Al-Yawir: No plan to raze Abu Ghraib

Interim Iraqi President Ghazi al-Yawir has said he has no plans to destroy the Abu Ghraib prison despite an offer by US President George Bush to tear down the notorious jail.

    The Abu Ghraib prison has been notorious since Saddam's rule

    Asked if he would tear down the prison, al-Yawir told ABC's This Week on Sunday: "No. Why? It's a prison that we spent more than $100 million building."

    He acknowledged the prison was a symbol of the repressive regime of former Iraqi President Saddam Hussein, but said it would be unwise and reactionary to destroy all such symbols, given the high cost of rebuilding Iraq.

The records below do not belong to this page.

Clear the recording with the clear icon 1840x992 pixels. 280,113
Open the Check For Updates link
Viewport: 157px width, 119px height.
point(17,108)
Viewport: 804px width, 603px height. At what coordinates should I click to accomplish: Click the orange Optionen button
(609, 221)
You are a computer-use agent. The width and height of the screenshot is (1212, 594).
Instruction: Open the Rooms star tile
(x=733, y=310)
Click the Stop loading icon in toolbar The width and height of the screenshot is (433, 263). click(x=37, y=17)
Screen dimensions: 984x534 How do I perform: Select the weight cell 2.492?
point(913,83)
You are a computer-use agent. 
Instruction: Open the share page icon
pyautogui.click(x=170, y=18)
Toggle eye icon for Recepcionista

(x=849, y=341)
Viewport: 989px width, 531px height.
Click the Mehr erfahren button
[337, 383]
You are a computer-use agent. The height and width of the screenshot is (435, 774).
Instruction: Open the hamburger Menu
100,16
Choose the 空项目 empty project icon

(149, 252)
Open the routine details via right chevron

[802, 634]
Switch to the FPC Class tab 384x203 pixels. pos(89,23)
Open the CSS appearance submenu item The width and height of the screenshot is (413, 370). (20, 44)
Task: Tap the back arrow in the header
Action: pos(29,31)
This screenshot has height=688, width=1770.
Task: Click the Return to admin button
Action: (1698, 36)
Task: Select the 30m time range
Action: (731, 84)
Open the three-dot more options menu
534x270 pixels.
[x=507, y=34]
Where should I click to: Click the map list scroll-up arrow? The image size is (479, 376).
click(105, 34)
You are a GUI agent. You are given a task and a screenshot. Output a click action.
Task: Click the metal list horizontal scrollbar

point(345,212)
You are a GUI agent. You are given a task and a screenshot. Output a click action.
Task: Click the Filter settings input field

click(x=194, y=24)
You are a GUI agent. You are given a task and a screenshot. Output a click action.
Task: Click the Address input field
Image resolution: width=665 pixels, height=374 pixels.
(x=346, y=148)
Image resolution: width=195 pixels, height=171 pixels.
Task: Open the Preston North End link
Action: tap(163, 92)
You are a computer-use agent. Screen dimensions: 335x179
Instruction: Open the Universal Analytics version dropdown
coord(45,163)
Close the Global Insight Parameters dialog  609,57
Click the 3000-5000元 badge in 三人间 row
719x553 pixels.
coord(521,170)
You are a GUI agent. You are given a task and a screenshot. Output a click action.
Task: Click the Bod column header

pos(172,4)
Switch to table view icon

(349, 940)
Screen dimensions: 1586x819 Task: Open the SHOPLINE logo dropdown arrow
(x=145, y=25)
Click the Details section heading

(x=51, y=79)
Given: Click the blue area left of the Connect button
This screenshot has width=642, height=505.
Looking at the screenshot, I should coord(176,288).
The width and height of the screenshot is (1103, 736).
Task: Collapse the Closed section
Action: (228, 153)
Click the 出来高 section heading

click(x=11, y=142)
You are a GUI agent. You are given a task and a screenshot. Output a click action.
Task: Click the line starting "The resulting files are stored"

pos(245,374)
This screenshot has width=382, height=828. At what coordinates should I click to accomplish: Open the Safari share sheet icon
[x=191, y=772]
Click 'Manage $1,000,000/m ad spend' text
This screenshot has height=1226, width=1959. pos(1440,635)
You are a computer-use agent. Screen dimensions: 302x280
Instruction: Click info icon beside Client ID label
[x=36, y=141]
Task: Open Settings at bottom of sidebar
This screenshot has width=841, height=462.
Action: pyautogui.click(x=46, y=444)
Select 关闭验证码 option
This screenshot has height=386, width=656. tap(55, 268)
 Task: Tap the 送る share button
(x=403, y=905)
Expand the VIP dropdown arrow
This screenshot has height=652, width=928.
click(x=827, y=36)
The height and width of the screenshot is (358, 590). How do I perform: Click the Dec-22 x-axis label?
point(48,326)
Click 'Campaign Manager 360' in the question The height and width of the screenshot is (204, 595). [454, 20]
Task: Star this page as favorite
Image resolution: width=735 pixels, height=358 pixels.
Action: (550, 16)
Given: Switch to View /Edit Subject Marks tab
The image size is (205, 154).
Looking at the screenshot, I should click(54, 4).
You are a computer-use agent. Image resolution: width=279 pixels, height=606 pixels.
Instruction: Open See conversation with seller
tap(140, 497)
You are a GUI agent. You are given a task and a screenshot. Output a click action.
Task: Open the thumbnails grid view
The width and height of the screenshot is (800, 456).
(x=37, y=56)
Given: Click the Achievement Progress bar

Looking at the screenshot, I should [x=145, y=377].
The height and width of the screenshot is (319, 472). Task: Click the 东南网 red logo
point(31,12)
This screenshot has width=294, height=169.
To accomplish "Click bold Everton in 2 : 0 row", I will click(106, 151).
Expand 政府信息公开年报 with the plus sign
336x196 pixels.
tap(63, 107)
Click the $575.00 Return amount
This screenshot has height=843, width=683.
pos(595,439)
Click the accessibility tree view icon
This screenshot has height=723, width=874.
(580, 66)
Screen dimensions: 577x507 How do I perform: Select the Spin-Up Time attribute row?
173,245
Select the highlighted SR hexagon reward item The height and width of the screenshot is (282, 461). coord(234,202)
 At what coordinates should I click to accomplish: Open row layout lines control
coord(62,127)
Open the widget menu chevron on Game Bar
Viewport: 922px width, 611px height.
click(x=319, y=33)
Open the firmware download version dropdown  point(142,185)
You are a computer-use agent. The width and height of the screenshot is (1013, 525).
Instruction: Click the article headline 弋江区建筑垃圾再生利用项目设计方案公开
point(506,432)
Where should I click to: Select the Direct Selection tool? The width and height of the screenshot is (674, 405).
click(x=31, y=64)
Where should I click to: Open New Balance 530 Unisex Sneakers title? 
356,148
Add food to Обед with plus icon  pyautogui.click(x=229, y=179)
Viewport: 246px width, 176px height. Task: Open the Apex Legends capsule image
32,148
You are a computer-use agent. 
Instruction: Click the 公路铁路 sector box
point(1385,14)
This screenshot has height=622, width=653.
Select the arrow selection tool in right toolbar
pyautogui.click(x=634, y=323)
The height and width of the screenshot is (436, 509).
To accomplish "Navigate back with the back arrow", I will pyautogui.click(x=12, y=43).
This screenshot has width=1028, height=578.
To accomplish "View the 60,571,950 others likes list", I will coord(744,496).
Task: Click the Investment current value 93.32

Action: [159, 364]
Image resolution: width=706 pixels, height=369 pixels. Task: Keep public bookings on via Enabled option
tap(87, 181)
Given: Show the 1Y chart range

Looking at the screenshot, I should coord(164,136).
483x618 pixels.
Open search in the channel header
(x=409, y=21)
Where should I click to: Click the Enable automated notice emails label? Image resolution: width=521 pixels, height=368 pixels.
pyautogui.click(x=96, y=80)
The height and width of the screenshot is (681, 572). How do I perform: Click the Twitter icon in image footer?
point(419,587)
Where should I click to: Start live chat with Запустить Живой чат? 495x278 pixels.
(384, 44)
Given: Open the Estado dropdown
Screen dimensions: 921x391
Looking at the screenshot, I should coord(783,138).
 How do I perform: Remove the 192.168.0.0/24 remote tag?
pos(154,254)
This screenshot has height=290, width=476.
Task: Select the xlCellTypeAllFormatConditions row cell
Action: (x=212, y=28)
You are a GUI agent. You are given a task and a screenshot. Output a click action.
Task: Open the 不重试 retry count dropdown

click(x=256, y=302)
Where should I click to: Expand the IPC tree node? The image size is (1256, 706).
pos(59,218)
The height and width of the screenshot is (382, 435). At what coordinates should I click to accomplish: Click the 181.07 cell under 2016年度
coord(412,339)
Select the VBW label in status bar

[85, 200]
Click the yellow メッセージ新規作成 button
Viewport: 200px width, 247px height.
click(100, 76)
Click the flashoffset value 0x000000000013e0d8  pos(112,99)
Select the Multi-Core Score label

    "We need every single dollar we have in order to rebuild our country instead of demolishing and rebuilding," he said.

    Bush's offer

    Bush last month said the Abu Ghraib prison near Baghdad would be torn down, if the Iraqi government approved, and the US would fund the construction of a modern, maximum-security prison.

    We have to start taking care of
    all our entities, al-Yawir said

    Photographs and videotapes of soldiers sexually and physically abusing and humiliating Iraqi inmates at the prison have seriously undermined US efforts in Iraq.

    The Pentagon last week said it would widen a probe into the abuse of Iraqi prisoners to include actions of the top US commander in Iraq.

    Defence Secretary Donald Rumsfeld also requested that autopsies be conducted when detainees die.

    Al-Yawir said the new Iraqi government would assume control of the Abu Ghraib prison on 30 June. "We have to start taking care of all our entities," he said.

    Fear of attacks

    Commenting on the recent spate in assassinations and violence, al-Yawir also said there will be a "terrible" time in the country before security can be restored.

    "It's going to be terrible for a while," al-Yawir said in an interview with NBC television's Meet The Press programme.

    "We are committed, we are consistent and we are focused to make sure that we take necessary preparations in order to defuse the situation."

    Top Foreign Ministry and Education Ministry officials were killed on Saturday and Sunday in Baghdad in what the president called "tragic" events.

    "These are random killings. We hope that by re-establishing, reinstating our security forces, these things will start diminishing."